Satellite Views of SO2 and Lava Thermal Anomalies from Volcanic Fissures in Hawaii

May 6, 2018

Satellite Views of SO2 and Lava Thermal Anomalies from Volcanic Fissures in Hawaii

SO2 plumes and Thermal Anomalies from Hawaii Eruption; May, 6th 2018

The slide shows a composite of satellite products to highlight plumes of Sulfur Dioxide and Hot spots from Lava erupting from Mt Kilauea and the new Fissures observed since May 3rd and May 4th in the Leilani areas.  The top panel shows a map of SO2 from the Tropomi sensor on the ESA Satellite Sentinel 5P for May 6th. Two main SO2 plumes are seen on the map emerging from the Kilauea crater ( Red triangle) and another source to the East is also visible. They eventually join further south to form only one big plume. Thermal Anomalies from NASA’s ASTER and VIIRS sensors on Terra and SNPP Satellites show the position of hot spots visible through Infrared sensors from both instruments. The so-called Lava Hot Spots are visible near the Kilauea crater, the Puʻu ʻŌʻō crater and the new fissures which have appeared on May, 3rd and May, 4th near the Leilani location, south of Pahoa. The ASTER yellowish color indicates the presence of SO2 in the atmosphere and confirm the presence of two main sources venting out from Kilauea and Leilani areas. Altogether, those  information can provide a view of the complex volcanic activities occurring in the Hawaii big Island and shed light on Lava spots and SO2 emissions venting out in the atmosphere which is affecting population on the ground.
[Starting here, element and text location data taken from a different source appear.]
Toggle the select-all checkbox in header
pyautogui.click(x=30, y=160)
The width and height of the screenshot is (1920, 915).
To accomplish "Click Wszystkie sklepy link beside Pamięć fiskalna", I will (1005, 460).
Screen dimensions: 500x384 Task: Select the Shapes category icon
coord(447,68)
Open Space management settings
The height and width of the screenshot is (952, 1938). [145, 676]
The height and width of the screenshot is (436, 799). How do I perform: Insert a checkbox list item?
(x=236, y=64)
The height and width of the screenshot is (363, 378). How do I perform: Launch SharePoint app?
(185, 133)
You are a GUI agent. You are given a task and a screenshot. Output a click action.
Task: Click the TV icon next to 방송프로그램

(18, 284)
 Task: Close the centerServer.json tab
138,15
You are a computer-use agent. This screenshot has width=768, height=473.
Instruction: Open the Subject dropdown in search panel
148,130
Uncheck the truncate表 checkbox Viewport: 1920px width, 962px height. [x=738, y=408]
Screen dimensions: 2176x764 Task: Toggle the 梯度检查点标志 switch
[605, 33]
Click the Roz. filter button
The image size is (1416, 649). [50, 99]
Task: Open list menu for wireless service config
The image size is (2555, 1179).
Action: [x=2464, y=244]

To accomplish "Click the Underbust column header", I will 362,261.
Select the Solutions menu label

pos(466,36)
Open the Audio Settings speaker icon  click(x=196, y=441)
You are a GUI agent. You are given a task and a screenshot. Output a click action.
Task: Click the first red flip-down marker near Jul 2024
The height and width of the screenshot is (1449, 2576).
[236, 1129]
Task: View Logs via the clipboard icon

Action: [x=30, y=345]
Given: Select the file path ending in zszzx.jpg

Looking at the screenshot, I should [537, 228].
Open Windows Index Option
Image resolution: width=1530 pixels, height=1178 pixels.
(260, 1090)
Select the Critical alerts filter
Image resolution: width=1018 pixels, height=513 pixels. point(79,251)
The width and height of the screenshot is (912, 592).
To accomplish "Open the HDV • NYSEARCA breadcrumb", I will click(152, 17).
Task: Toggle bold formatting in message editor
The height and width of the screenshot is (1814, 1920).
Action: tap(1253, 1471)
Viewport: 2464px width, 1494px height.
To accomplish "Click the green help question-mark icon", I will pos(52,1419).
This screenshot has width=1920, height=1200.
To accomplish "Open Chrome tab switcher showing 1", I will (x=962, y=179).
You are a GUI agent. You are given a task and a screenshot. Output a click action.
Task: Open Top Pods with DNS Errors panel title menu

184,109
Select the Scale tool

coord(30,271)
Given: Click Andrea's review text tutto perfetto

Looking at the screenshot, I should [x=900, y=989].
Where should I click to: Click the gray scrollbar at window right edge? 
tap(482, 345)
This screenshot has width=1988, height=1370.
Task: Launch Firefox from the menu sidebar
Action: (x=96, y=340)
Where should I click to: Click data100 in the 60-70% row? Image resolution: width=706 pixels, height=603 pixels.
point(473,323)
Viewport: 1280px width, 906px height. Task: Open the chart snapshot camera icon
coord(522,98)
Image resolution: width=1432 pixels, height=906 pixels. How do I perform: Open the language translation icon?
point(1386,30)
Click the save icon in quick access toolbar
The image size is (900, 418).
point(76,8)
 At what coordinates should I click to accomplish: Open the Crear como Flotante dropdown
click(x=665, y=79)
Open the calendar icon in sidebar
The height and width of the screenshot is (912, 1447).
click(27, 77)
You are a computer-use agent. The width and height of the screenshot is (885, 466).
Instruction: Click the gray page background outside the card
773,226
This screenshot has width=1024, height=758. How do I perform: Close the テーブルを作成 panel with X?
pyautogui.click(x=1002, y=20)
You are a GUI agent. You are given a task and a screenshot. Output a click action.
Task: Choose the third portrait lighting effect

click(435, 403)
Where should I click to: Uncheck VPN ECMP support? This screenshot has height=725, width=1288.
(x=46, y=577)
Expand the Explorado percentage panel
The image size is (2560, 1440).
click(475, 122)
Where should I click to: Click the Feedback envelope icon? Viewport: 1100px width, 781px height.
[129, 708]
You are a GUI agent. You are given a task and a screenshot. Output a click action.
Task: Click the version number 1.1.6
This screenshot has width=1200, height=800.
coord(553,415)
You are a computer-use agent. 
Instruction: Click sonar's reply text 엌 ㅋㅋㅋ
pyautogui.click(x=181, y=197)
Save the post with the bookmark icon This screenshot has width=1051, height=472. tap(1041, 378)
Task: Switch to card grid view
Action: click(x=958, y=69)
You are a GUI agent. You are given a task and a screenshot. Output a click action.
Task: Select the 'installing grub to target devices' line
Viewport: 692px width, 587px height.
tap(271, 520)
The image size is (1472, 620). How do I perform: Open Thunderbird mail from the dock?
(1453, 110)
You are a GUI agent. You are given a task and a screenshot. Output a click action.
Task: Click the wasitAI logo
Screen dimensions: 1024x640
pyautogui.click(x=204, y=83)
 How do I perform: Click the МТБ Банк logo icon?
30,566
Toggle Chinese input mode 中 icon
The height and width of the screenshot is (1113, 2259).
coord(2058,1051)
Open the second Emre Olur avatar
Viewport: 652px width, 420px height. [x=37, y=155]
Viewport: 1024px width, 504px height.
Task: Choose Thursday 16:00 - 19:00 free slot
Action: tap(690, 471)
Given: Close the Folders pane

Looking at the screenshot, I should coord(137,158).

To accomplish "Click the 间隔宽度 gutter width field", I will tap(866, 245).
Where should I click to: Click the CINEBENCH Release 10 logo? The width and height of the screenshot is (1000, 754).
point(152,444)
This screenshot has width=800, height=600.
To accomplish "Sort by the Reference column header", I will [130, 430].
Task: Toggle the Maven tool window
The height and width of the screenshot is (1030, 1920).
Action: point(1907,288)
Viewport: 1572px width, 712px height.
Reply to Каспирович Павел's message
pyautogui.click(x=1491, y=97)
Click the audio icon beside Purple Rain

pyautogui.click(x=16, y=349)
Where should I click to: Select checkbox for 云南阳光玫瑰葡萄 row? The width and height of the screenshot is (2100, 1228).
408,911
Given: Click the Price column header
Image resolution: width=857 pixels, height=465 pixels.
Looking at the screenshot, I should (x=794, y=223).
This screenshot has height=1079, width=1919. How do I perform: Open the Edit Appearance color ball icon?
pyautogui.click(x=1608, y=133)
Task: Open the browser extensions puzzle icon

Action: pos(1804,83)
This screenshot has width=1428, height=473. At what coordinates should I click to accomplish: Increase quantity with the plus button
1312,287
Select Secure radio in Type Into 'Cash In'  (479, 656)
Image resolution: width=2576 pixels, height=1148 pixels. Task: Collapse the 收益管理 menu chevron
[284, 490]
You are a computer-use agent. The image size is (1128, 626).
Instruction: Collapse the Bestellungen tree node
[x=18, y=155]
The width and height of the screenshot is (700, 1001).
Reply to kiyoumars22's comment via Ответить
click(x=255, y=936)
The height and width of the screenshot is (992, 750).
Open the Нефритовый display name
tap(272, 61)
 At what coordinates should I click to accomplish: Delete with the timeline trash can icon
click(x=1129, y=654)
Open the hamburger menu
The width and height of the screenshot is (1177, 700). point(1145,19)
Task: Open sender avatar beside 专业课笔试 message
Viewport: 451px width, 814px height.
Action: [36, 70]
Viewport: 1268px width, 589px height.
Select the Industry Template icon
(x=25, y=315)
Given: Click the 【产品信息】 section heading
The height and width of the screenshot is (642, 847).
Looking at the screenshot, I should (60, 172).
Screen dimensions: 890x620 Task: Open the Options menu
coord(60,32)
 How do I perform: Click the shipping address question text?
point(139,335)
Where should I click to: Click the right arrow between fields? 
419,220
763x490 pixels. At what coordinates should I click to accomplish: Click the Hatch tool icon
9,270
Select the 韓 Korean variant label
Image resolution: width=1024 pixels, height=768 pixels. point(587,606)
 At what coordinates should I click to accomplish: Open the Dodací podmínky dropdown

Those information can be used to highlight areas affected by dangerous levels of sulfur Dioxide which can have serious health impacts for people on the ground. Thermal Anomaly maps are used to locate hot spots where Lava is erupting. The relative high resolution from ASTER and VIIRS (300-400m) are really unique to locate the new fissures which occurred in Leilani areas on May 3rd and May 4th and forced the evacuation of more than 1000 people.